Records drawn from a dataset
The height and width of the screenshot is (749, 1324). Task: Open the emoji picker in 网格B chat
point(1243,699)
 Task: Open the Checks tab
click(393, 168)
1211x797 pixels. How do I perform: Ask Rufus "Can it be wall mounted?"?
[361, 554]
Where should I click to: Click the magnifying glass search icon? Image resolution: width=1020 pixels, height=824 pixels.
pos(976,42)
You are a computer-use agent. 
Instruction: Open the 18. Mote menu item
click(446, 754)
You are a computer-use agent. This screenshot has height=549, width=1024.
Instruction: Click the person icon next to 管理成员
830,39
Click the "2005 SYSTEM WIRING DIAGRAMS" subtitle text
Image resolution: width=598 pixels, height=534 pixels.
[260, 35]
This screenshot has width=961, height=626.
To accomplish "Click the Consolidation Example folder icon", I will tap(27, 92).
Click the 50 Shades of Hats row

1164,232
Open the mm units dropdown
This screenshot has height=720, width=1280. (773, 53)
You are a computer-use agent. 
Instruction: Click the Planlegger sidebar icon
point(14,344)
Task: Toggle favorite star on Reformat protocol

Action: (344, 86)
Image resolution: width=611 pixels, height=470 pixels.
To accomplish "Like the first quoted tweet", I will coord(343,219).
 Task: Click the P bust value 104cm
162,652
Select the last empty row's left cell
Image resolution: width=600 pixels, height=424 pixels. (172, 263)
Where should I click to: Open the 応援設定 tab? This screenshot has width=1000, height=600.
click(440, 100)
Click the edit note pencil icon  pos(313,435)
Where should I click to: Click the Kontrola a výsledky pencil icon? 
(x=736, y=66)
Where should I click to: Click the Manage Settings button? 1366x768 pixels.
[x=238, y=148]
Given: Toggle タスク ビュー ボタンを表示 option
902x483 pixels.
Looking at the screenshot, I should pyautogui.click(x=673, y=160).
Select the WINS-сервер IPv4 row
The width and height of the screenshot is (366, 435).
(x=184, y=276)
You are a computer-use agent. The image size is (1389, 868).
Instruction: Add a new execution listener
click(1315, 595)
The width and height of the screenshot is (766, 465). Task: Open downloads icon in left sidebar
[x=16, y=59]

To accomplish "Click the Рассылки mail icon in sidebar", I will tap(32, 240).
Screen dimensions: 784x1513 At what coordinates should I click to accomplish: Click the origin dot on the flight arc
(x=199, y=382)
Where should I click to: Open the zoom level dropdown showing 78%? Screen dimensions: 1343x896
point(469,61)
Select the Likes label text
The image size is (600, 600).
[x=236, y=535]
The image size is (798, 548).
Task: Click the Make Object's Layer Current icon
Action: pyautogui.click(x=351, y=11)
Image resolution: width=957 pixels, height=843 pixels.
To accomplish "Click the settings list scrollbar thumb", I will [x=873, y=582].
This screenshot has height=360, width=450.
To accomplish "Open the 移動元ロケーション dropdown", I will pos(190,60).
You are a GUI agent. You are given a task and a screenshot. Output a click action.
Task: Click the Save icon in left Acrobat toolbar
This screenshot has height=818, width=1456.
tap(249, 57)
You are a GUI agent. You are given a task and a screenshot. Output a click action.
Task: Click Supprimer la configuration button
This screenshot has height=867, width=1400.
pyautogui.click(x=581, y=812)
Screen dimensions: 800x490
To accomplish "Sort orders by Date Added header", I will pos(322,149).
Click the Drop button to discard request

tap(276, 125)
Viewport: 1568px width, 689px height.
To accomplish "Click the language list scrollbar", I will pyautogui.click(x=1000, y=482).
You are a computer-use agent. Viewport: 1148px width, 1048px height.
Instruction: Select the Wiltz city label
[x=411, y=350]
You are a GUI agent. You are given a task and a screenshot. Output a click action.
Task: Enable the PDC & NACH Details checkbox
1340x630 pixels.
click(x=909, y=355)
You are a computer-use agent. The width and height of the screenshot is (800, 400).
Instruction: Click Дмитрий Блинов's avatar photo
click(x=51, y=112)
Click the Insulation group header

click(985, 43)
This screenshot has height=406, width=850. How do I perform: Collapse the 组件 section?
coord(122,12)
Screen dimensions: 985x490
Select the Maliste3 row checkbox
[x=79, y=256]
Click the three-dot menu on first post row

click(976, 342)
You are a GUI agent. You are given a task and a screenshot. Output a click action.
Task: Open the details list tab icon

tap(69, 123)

### REQUIRED ACTION
Every line of the records above where the string "will" is found should be copied.

### SOLUTION FOR THIS EXERCISE
To accomplish "Click the Consolidation Example folder icon", I will tap(27, 92).
To accomplish "Like the first quoted tweet", I will coord(343,219).
To accomplish "Click the Рассылки mail icon in sidebar", I will tap(32, 240).
To accomplish "Click the settings list scrollbar thumb", I will [x=873, y=582].
To accomplish "Open the 移動元ロケーション dropdown", I will pos(190,60).
To accomplish "Sort orders by Date Added header", I will pos(322,149).
To accomplish "Click the language list scrollbar", I will pyautogui.click(x=1000, y=482).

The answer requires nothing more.